„Śladami Żubra” odciśniętymi… w błocie. Trzecia edycja biegu w Studzienicach [ZDJĘCIA]

 

„Śladami Żubra” odciśniętymi… w błocie. Trzecia edycja biegu w Studzienicach [ZDJĘCIA]


Opublikowane w sob., 28/12/2019 - 17:58

Ponad 450 osób postanowiło spędzić ostatni weekend roku aktywnie i stanęło na starcie biegu oraz marszu „Śladami Żubra” w Studzienicach koło Pszczyny. Tradycyjnie już, chociaż nocą spadł śnieg, trasa była bardzo błotnista a zawodnicy docierali do mety skąpani w błocie.

Nikomu to jednak nie przeszkadzało. Zabawna była przednia a rywalizacja zacięta. Do wyboru były aż cztery konkurencje i, co ciekawsze, o dystansie można było zadecydować… w trakcie biegu lub marszu.
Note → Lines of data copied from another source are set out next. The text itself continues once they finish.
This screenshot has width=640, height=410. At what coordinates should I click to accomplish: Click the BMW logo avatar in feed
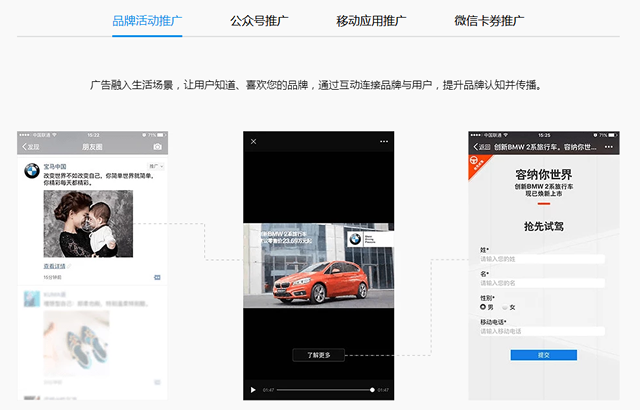point(32,170)
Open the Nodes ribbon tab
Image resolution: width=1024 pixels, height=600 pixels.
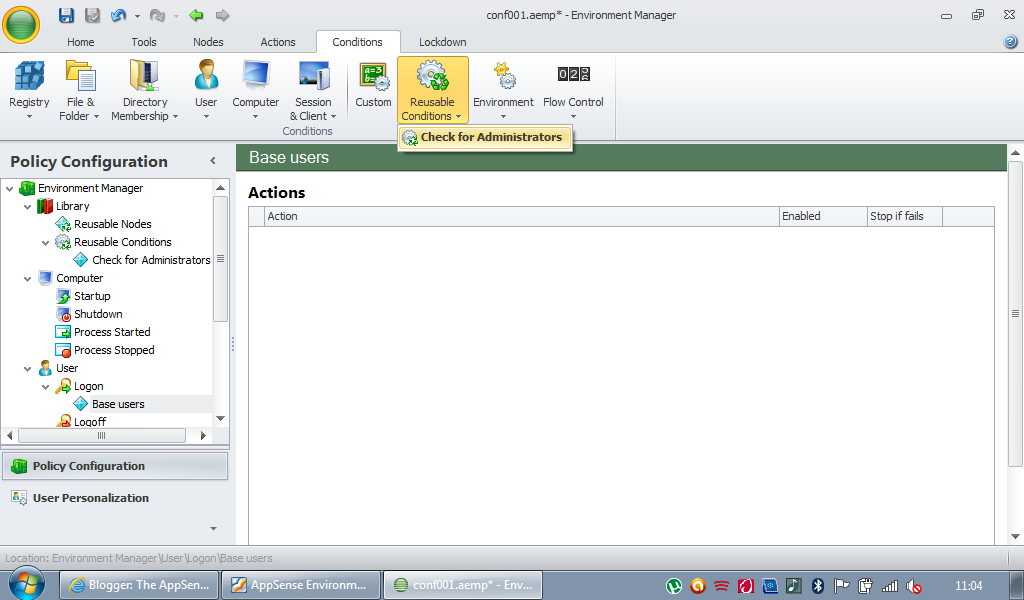click(x=208, y=42)
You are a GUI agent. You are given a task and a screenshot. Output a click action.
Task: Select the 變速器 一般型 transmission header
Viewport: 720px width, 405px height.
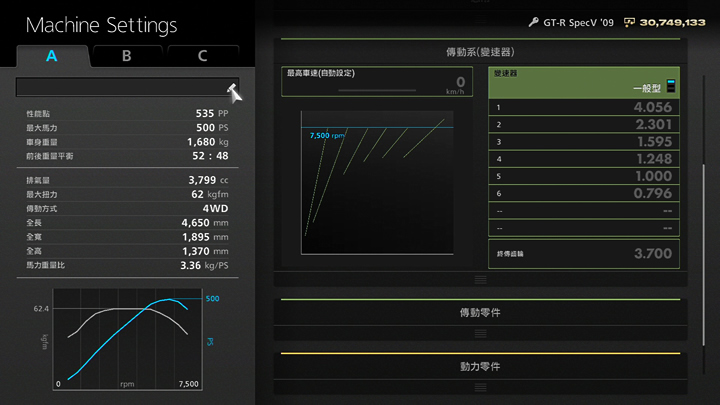(584, 82)
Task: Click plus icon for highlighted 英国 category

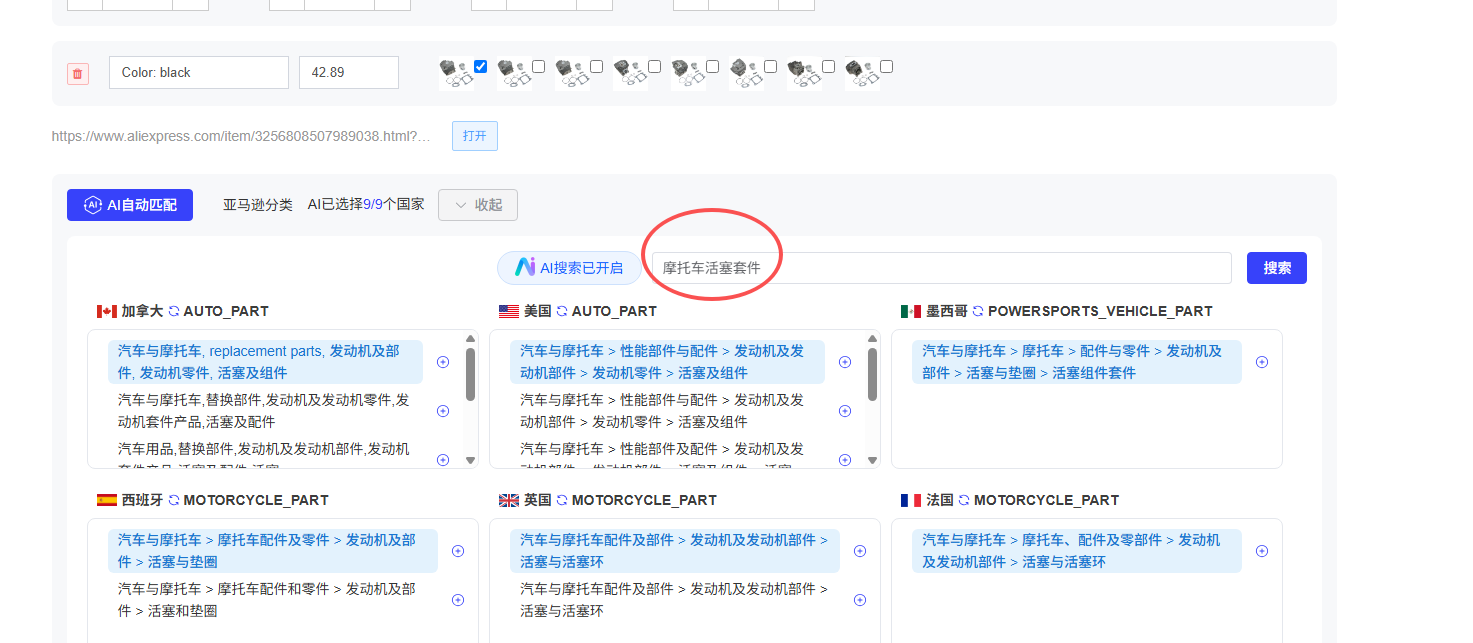Action: pos(860,551)
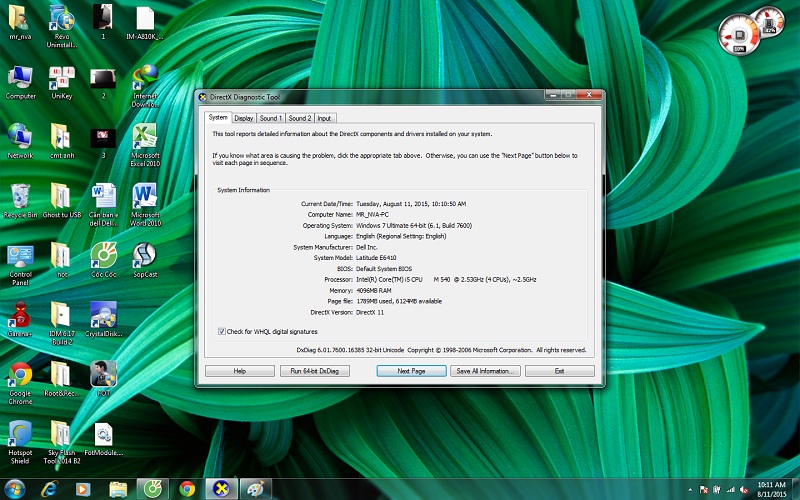Switch to the Display tab

pos(244,118)
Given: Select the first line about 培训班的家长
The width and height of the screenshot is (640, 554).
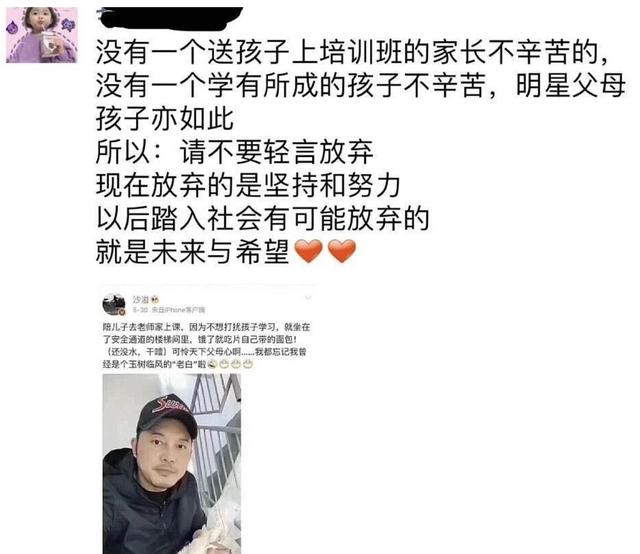Looking at the screenshot, I should click(x=352, y=52).
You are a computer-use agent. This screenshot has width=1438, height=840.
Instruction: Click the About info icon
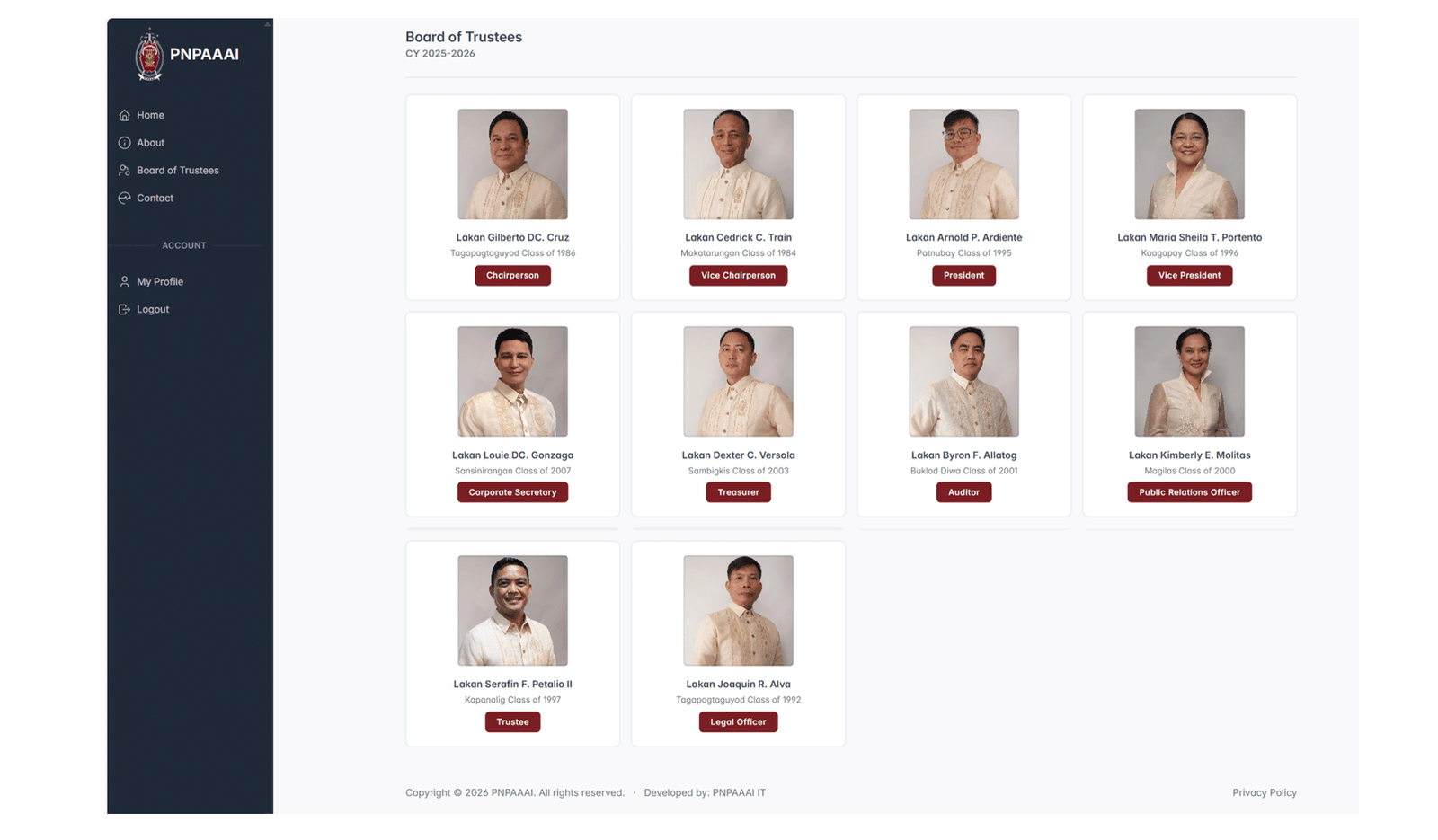(124, 143)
Bieg albo nordic walking na 6 lub 12 km. O ile pierwszego wyboru trzeba było dokonać podczas zapisów, drugiego dopiero na końcu pierwszej, sześciokilometrowej pętli, czyli po zapoznaniu się z trasą i rywalami. Trzeba przyznać, że to oryginalne i ostatnio coraz rzadziej stosowane rozwiązanie. Ci, którzy liczyli się z szansami na podium, już przed startem próbowali podpytać potencjalnych faworytów, na jaki dystans się decydują. Większość migała się od odpowiedzi, inni zakładali „zobaczymy po drodze”, niektórzy brali rywali na przeczekanie aż do ostatnich metrów. Wiele osób, zwłaszcza w marszu, zrezygnowało z drugiego okrążenia z powodu błota.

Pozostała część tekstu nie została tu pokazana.